* **Dataset entries**:
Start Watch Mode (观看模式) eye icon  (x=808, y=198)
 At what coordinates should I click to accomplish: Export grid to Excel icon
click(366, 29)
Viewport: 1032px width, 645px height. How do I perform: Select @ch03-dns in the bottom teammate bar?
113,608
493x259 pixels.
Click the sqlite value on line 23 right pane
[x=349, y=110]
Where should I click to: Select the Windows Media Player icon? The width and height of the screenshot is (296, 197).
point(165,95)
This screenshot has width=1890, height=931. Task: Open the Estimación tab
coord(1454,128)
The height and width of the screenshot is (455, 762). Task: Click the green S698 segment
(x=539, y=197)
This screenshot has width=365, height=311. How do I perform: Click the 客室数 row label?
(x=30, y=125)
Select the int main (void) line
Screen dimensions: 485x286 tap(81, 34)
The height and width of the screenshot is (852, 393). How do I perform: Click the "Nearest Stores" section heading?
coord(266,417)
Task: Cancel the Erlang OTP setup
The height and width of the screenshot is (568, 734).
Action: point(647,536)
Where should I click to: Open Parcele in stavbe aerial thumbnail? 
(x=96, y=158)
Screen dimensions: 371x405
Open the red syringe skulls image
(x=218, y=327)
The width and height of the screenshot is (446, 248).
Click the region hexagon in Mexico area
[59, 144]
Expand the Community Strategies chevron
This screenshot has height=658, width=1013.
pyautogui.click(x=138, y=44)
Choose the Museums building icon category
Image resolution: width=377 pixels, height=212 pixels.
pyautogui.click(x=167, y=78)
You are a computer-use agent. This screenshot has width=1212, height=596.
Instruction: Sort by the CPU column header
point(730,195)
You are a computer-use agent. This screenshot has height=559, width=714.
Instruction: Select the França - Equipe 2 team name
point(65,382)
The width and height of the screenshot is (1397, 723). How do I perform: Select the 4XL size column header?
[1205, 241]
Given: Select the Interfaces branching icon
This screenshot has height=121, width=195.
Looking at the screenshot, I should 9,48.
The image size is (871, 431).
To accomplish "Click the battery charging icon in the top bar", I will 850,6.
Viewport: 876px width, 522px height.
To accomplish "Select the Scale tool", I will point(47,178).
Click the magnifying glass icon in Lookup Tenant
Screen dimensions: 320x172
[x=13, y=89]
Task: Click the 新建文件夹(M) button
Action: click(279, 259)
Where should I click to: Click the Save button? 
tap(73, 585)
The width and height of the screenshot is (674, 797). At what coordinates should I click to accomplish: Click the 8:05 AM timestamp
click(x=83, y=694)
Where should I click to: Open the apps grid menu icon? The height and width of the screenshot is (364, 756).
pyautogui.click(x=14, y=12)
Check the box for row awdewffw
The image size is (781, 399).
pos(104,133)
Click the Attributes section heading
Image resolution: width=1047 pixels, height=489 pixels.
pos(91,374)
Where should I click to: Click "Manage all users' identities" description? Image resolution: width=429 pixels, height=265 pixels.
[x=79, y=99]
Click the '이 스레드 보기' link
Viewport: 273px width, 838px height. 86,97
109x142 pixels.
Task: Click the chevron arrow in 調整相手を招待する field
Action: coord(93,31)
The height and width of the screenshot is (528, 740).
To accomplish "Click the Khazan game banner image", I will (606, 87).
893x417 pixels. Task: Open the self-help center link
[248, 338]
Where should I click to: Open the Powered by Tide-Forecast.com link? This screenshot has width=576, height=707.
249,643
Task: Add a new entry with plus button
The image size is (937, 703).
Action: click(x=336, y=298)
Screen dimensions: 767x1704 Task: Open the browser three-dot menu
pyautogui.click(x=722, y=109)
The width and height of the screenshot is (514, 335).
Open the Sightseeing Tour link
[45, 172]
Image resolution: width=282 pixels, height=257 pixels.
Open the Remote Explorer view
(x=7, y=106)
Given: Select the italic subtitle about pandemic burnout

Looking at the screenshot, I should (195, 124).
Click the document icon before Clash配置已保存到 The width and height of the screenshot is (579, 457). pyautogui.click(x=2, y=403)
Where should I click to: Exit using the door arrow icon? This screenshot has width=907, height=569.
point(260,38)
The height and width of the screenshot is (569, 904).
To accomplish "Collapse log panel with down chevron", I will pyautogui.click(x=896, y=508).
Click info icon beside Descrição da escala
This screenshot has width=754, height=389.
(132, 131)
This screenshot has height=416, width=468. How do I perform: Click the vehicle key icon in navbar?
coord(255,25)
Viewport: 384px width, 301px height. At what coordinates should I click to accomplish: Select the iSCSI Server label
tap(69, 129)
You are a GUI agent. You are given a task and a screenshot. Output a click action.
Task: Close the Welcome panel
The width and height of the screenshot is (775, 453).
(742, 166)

* **Task directions**: Only a number is wanted here: the count of lines in the material above that contain "with".

* **Exercise answer**: 2